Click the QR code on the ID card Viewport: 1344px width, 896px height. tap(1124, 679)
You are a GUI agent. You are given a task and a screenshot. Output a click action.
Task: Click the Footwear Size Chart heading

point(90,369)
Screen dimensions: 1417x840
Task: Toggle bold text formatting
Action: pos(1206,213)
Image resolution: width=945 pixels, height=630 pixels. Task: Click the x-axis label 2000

*****

To be done: Can you return all of the entries above word for word, without changing anything in them?

The completed task:
Click the QR code on the ID card Viewport: 1344px width, 896px height. tap(1124, 679)
You are a GUI agent. You are given a task and a screenshot. Output a click action.
Task: Click the Footwear Size Chart heading

point(90,369)
Screen dimensions: 1417x840
Task: Toggle bold text formatting
Action: pos(1206,213)
Image resolution: width=945 pixels, height=630 pixels. Task: Click the x-axis label 2000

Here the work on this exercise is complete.